Pacira Pharmaceuticals PCRX today announced the publication of data from a placebo-controlled, pivotal Phase 3 trial of EXPAREL™ (bupivacaine liposome injectable suspension), a non-opioid local analgesic that was recently approved by the U.S. Food and Drug Administration for administration into the surgical site to produce postsurgical analgesia. The results, which demonstrate statistically significantly lower pain scores and decreased opioid requirements for up to 72 hours with EXPAREL, were published in the December print edition of the peer-reviewed journal Diseases of the Colon & Rectum.
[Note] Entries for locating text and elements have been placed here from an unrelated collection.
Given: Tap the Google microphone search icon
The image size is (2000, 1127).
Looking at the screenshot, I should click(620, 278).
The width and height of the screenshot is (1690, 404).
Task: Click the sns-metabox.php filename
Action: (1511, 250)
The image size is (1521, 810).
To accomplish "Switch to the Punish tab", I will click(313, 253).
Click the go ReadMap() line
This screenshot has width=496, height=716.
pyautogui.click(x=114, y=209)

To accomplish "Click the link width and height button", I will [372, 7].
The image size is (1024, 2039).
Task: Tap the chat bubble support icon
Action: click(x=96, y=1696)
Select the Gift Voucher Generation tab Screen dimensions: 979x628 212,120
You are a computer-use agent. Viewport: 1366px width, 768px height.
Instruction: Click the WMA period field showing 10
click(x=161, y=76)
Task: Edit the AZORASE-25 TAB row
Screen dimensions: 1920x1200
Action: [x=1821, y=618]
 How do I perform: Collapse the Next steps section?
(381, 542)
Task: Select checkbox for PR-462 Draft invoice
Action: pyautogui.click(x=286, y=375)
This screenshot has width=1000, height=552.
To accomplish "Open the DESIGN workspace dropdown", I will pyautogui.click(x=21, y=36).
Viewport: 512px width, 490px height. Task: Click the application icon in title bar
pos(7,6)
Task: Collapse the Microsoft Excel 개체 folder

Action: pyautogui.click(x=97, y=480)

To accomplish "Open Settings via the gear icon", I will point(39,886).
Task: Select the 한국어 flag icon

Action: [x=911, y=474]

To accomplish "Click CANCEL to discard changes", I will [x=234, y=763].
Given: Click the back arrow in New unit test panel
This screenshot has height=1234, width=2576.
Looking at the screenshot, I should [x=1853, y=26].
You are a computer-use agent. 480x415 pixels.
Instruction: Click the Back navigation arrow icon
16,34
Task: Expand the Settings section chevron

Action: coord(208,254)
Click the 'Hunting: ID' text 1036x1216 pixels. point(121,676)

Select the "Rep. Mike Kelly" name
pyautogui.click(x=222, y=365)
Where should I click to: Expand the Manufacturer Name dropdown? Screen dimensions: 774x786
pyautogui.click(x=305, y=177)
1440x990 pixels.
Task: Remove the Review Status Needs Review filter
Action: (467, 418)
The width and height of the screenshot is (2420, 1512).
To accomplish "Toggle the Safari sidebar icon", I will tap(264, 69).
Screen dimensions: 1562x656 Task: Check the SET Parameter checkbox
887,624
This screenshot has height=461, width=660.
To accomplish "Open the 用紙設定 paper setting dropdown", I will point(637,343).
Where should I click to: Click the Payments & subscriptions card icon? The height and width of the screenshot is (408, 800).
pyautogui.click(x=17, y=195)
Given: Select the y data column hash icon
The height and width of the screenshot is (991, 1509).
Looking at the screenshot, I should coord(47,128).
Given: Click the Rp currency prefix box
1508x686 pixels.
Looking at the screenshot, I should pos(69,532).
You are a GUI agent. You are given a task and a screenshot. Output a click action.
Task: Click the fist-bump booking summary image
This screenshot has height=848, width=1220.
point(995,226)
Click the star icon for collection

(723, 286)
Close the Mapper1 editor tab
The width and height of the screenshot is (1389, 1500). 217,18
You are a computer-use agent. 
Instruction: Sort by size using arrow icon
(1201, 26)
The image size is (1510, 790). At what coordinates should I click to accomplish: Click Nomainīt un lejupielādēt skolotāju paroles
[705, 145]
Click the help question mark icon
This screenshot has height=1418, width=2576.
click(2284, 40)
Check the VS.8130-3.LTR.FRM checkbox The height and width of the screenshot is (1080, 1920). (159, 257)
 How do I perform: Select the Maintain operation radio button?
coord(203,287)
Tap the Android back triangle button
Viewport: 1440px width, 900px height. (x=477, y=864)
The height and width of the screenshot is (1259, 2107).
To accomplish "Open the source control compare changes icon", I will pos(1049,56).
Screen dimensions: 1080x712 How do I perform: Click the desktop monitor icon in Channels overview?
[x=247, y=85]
The multicenter, randomized, double-blind, placebo-controlled study compared the magnitude and duration of postsurgical analgesia from a single dose of EXPAREL with that of placebo administered intraoperatively via deep tissue infiltration in patients undergoing a two- or three-column excisional hemorrhoidectomy under general anesthesia using the Milligan-Morgan technique. Patients in both populations who experienced inadequate pain control were eligible to receive opioids for rescue pain relief. The primary efficacy endpoint was postsurgical pain control, measured by assessing patients' cumulative pain score, a measure of pain intensity over time, through 72 hours. Opioid use and patient satisfaction were also investigated.